上司からの依頼を断るメールとは
上司からの依頼を断ることは、ビジネス上なかなか言い出しにくい場面の一つです。しかし、業務量の過多や能力的な限界、プライベートの事情などから、やむを得ず断らなければならないこともあります。適切な言葉で誠実に伝えることで、関係を傷つけずに断ることが可能です。
ここでは、上司からの依頼を断るメールの例文を場面別にご紹介します。
追加業務の依頼を断る
例文1: 現在の業務量を理由に断る場合
件名: Re: ○○業務のご依頼について
○○課長
お疲れ様でございます。□□でございます。
先ほどお声がけいただいた○○の件について、ご相談がございます。
現在、○○プロジェクトと△△の対応で手一杯の状況でして、○月○日の締め切りに向けて作業を進めているところです。この状況では、新たな業務を引き受けた場合、既存の業務の品質に影響が出てしまう懸念があります。
大変恐れ入りますが、現時点ではお受けすることが難しい状況でございます。
もし○○の件を優先すべき場合は、現在の業務の優先順位の見直しについてご相談させていただくことは可能でしょうか。
ご迷惑をおかけして申し訳ありません。何かご調整できることがあればご相談ください。
例文2: スキル面を理由に断る場合
件名: ○○担当についてご相談
○○部長
お疲れ様でございます。□□でございます。
この度は○○のご担当にご指名いただき、大変光栄でございます。
誠に恐れ入りますが、○○については私にはまだ経験と知識が不足しており、ご期待に沿えるか自信が持てない状況です。担当したことで業務に支障が出てしまうことを懸念しております。
もし○○さんや△△さんのような経験豊富な方にご担当いただけることが可能でしょうか。
なお、私でも対応できる補助的な業務があれば、喜んでお手伝いいたします。
この機会をいただいたにもかかわらず、このようなご返答となり申し訳ございません。
残業・休日出勤の依頼を断る
例文3: 個人の事情を理由に断る場合
件名: ○月○日の残業についてご相談
○○課長
お疲れ様でございます。□□でございます。
先ほどお願いされました○月○日の残業についてですが、その日は以前より家族の通院付き添いが予定されており、残業が難しい状況でございます。
大変ご迷惑をおかけして申し訳ありません。
前後の日(○月○日・○日)であれば残業対応が可能ですが、いかがでしょうか。また、当日の業務の一部を前日までに前倒しで進めることもできます。
何か代替案があればご相談いただければ幸いです。どうかよろしくお願いいたします。
役割・ポジションの辞退
例文4: 委員・役員の依頼を断る場合
件名: ○○委員のご依頼についてご回答
○○部長
お疲れ様でございます。□□でございます。
この度は○○委員へのご推薦をいただき、大変ありがとうございます。
誠に恐れ入りますが、現在担当している○○プロジェクトが佳境を迎えており、委員の業務に十分な時間を割くことが難しい状況です。せっかくのご機会をいただきながら、半端な取り組みになってしまうことを懸念しております。

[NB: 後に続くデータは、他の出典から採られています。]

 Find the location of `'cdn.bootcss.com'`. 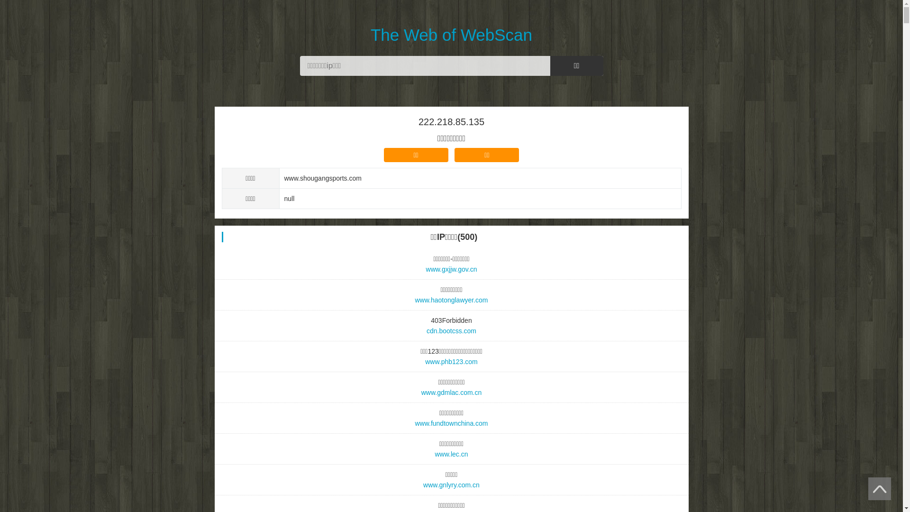

'cdn.bootcss.com' is located at coordinates (451, 330).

今回はご辞退させていただき、次の機会に改めて貢献できればと考えております。
もし他に適任者のご推薦が必要でしたら、○○さんはいかがでしょうか。
このようなご返答となってしまい、大変申し訳ありません。
使い分けのポイント
- 断る理由を具体的に伝える: 「忙しいです」では不十分。現在の業務内容や具体的な状況を示す
- 代替案を提示する: 完全に断るだけでなく、「こういう形なら協力できます」と付け加えると印象が良い
- 感謝の言葉を忘れない: 声をかけてもらったことへの感謝を最初に述べる
- 早めに返答する: 断りの返信は早いほど相手が他の手を打てるので、受け取ったらすぐに返答する
NG例・注意点
やってはいけないこと
- 理由なく断る: 「難しいです」だけでは無責任な印象を与える
- 断り続ける: 何度も断ると信頼関係に影響する。本当に困っているなら上司に相談を
- 感情的になる: 「それは私の仕事ではない」などの発言はNG
- メールでなく口頭で済ませる: 記録が残るメールで断ると、後のトラブルを防ぎやすい
NG文例
○○課長、その案件は今の自分には無理です。他の人にお願いできませんか。
改善ポイント: 「無理です」という断定的な表現と理由のなさが、誠意のない印象を与えます。「現在○○プロジェクトの対応で手一杯の状況です」のように現在の業務状況を示し、「○日以降であれば対応可能です」のような代替案を添えることで、前向きな姿勢が伝わります。